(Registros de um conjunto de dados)
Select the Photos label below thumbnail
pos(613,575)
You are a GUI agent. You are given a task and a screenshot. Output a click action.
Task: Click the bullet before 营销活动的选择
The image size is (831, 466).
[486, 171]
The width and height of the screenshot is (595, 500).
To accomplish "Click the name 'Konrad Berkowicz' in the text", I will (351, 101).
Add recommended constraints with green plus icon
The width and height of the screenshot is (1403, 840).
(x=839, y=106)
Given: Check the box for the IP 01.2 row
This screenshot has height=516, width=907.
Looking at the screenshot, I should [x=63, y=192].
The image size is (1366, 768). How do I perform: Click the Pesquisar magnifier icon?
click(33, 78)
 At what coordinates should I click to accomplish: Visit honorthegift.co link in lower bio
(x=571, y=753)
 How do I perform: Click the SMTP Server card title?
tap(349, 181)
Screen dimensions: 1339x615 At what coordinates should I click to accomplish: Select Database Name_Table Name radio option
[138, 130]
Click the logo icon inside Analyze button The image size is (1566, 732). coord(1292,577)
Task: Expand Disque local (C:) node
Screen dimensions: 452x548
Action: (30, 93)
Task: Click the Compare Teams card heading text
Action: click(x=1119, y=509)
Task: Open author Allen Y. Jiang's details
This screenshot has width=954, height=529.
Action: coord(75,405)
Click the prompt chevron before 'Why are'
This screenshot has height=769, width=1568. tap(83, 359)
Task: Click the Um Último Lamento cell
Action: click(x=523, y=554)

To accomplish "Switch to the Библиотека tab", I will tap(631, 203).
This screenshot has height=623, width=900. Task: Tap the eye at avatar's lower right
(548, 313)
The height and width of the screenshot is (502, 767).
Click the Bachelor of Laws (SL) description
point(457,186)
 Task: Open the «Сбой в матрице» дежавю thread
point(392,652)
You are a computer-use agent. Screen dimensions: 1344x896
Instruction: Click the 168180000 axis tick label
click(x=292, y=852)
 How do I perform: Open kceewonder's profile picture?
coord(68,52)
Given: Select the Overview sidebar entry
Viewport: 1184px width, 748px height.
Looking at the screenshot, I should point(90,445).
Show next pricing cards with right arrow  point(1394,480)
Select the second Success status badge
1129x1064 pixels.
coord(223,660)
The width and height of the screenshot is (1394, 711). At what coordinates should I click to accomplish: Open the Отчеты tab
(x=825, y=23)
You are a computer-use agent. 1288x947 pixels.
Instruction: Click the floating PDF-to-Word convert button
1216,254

▶ Tarefa
Reescreva, sem mudar nada, as linhas do material que vão da linha com "The width and height of the screenshot is (595, 500)." até a linha com "Action: click(x=1119, y=509)", incluindo essas duas.

▶ Resultado final
The width and height of the screenshot is (595, 500).
To accomplish "Click the name 'Konrad Berkowicz' in the text", I will (351, 101).
Add recommended constraints with green plus icon
The width and height of the screenshot is (1403, 840).
(x=839, y=106)
Given: Check the box for the IP 01.2 row
This screenshot has height=516, width=907.
Looking at the screenshot, I should [x=63, y=192].
The image size is (1366, 768). How do I perform: Click the Pesquisar magnifier icon?
click(33, 78)
 At what coordinates should I click to accomplish: Visit honorthegift.co link in lower bio
(x=571, y=753)
 How do I perform: Click the SMTP Server card title?
tap(349, 181)
Screen dimensions: 1339x615 At what coordinates should I click to accomplish: Select Database Name_Table Name radio option
[138, 130]
Click the logo icon inside Analyze button The image size is (1566, 732). coord(1292,577)
Task: Expand Disque local (C:) node
Screen dimensions: 452x548
Action: (30, 93)
Task: Click the Compare Teams card heading text
Action: click(x=1119, y=509)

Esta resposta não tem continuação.